I am trying to reduce the size of a largish repo (~3.4 G) and bfg-repo-cleaner seemed like a perfect tool to to reduce the size of it.
I ran the tool as described in the docs but am only seeing minor reductions in the size of the repo. What is particularly surprising is that some (but not all) of the blogs that the tool has said it removed (deleted-files.txt) are still very much in the repository. I really don't want to start messing with git filter-branch so any help would be appreciated.
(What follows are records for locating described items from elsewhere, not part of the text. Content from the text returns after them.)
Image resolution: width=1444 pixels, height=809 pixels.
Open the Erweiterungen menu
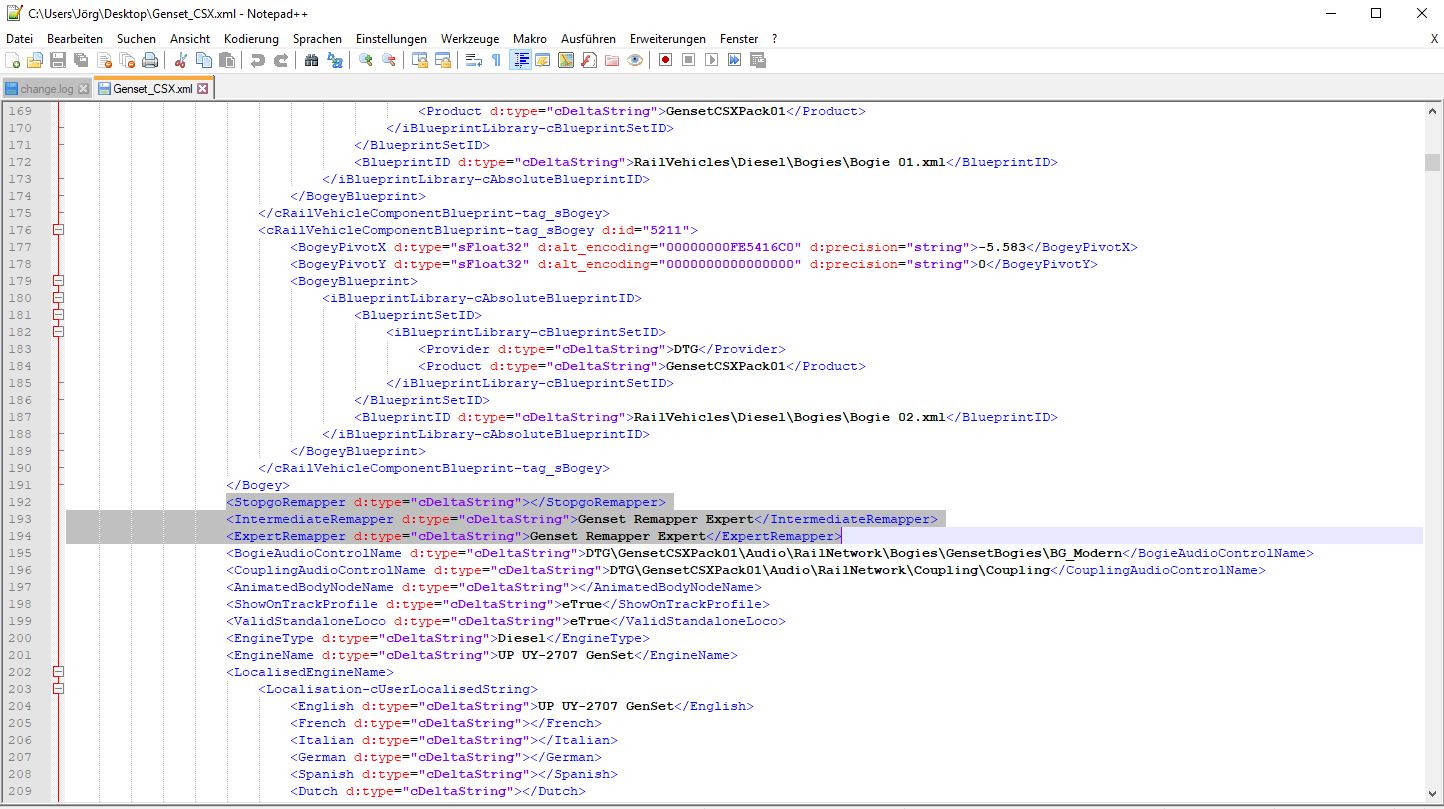[x=667, y=38]
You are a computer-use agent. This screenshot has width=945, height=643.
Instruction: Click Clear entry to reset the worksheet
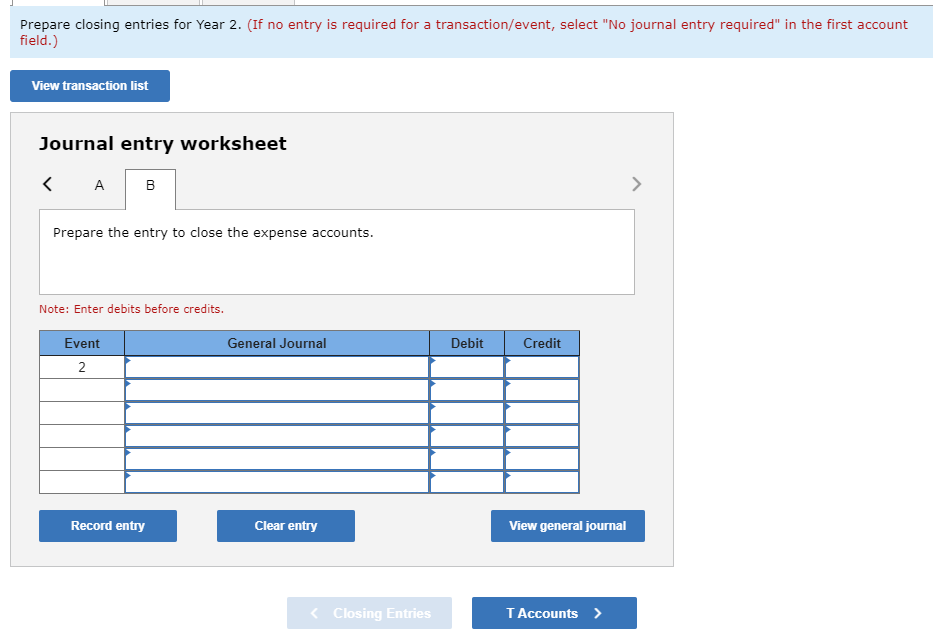pyautogui.click(x=285, y=525)
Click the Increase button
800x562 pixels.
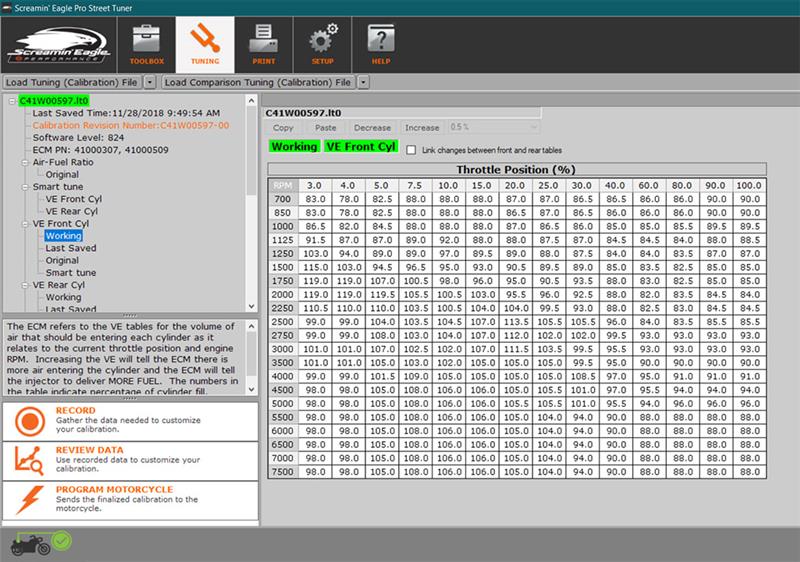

I intentionally went with the aggressive --no-blob-protection option to maximize the effect. I've included the commands I ran with the truncated output.
git count-objects -vH
count: 0
size: 0 bytes
in-pack: 1616184
packs: 1
size-pack: 3.38 GiB
prune-packable: 0
garbage: 0
size-garbage: 0 bytes
du -rh -d 0
3.4G .
java -jar ~/Downloads/bfg-1.12.12.jar --strip-blobs-bigger-than 2M --no-blob-protection ./
Scanning packfile for large blobs: 1616184
Scanning packfile for large blobs completed in 33,465 ms.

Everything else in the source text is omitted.